S00 power contactor with spring-loaded terminals
The Siemens 3RT1016-2BB42-ZW97 is a SIRIUS S00 power contactor with a 24 VDC coil and spring-loaded terminals for the main current circuit. It snaps onto a 35 mm DIN rail per DIN EN 50022 and occupies 45 mm of panel width — a standard slot in any control cabinet layout. The IP20 finger protection on the front and terminals means it's safe for open-panel installation where operators reach in for maintenance.

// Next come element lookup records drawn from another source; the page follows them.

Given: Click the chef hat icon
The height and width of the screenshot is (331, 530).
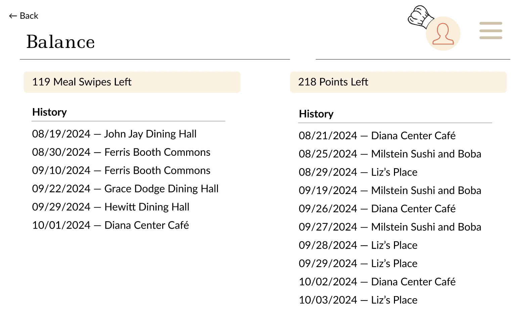Looking at the screenshot, I should (420, 17).
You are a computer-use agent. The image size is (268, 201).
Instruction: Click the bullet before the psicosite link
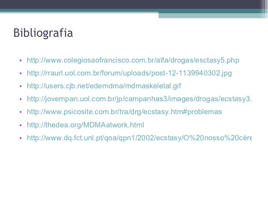click(x=21, y=112)
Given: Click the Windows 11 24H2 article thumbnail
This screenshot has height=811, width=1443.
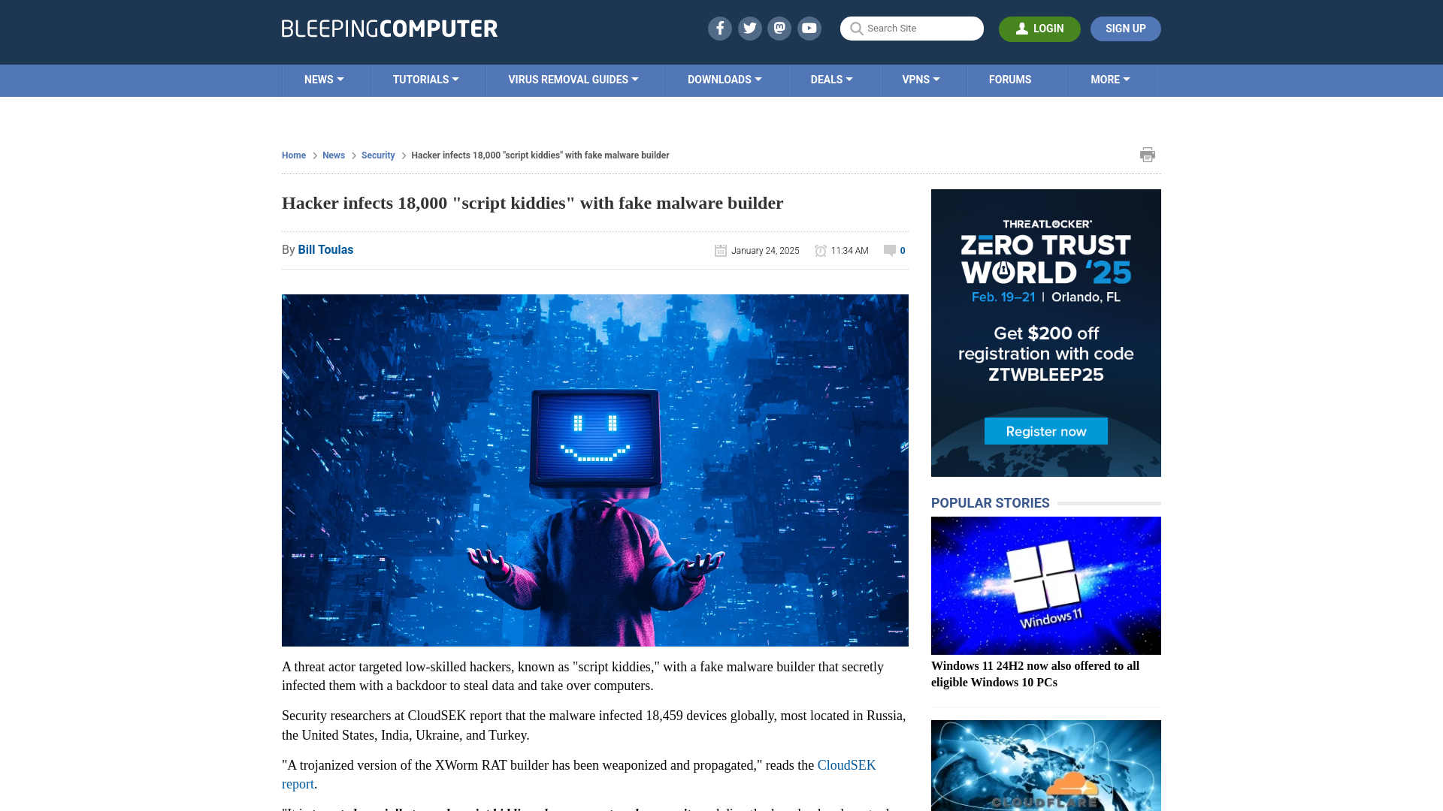Looking at the screenshot, I should (x=1045, y=585).
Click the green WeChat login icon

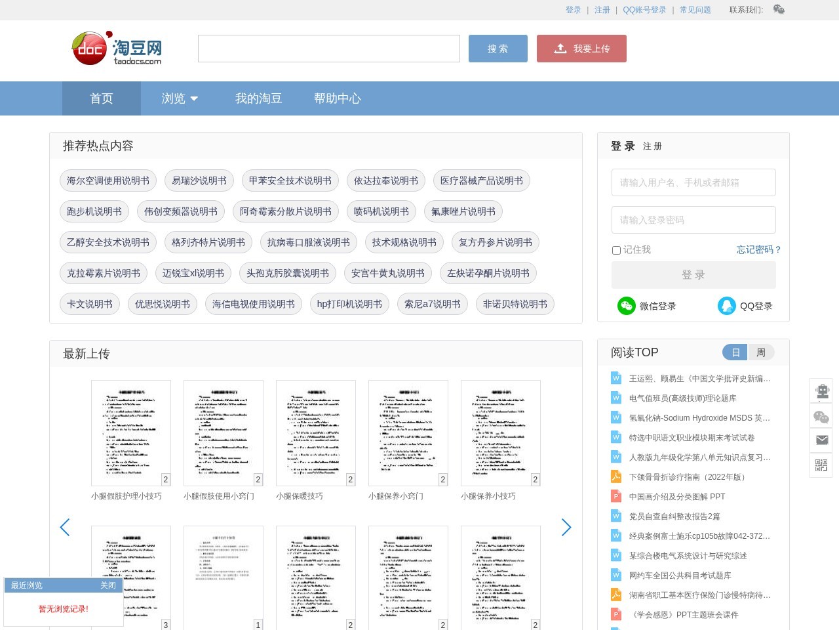627,306
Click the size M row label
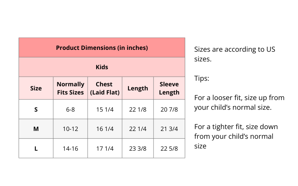The width and height of the screenshot is (298, 186). tap(36, 129)
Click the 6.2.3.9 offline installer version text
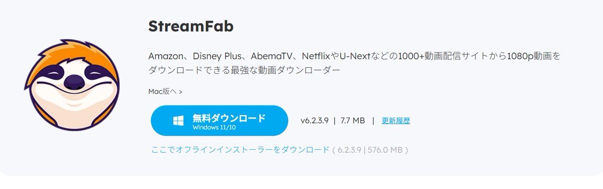Viewport: 603px width, 189px height. click(x=349, y=150)
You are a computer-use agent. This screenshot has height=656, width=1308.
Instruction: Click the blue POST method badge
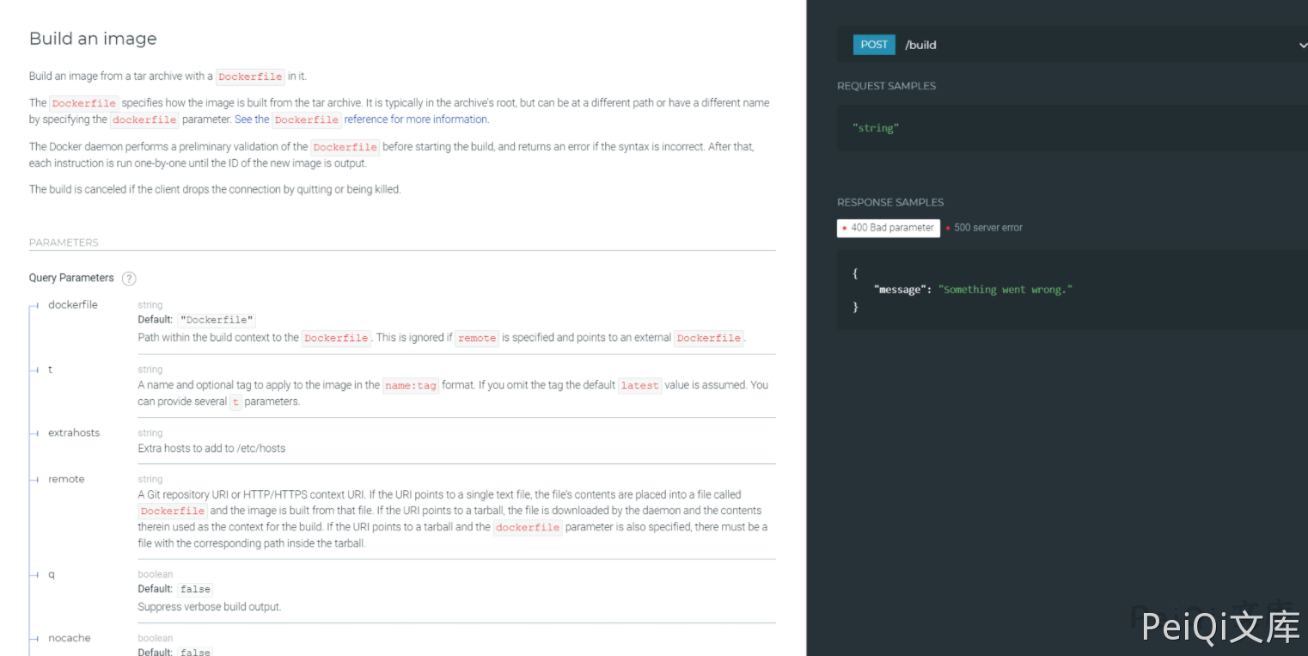[x=874, y=45]
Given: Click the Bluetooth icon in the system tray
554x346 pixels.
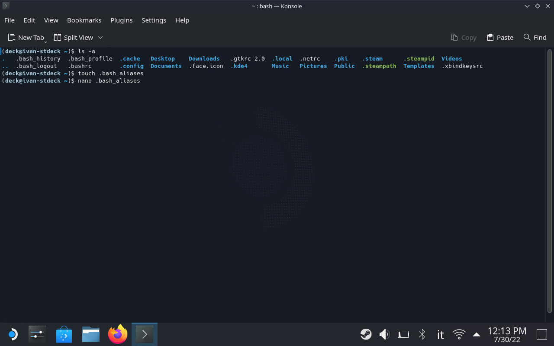Looking at the screenshot, I should 422,334.
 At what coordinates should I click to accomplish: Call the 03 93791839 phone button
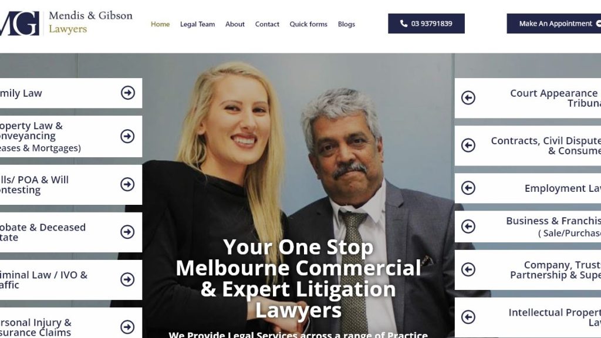tap(426, 23)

Ratings that decide the fit
The headline rating is 10 A in AC-12 duty (resistive loads at line frequency). That's the maximum continuous current the main contacts can carry when switching resistive heaters, lighting banks, or transformer primaries. For motor loads, the AC-2 rating at 400 V is 4 kW — that's the figure for wound-rotor motors where the contactor makes and breaks under load. The AC-4 rating at 400 V is 8.5 A, which governs plugging and inching duty on squirrel-cage motors; that's the number a drive designer looks at for reversing or jogging circuits. At higher voltages the contactor delivers 4.5 kW at 500 V and 5.5 kW at 690 V — both AC-3 duty, the standard for starting squirrel-cage motors and disconnecting after they're up to speed. The coil pulls 3.3 W on closing and holds at 3.3 W, so the DC supply needs to source about 140 mA continuous per contactor. Operating temperature spans -25 to +60 °C, and the pollution degree 3 rating means it's suited for industrial environments with conductive dust or occasional condensation.
Termination and wiring
Spring-loaded terminals accept 2x (0.25 to 2.5 mm²) solid or stranded wire, or 2x (24 to 14 AWG). No screwdriver torque required — strip 8 mm, push in, done. The side-by-side mounting clearance is 6 mm, so you can pack contactors tight on the rail without derating, provided the ambient stays within the -25 to +60 °C window.
Short-circuit coordination
For Type 2 coordination (no damage to the contactor after a fault), the required upstream fuse is gL/gG 20 A. For Type 1 coordination (contactor may need replacement after a fault), use gL/gG 35 A. These are the fuse sizes that limit let-through energy so the contactor's welds stay within acceptable limits.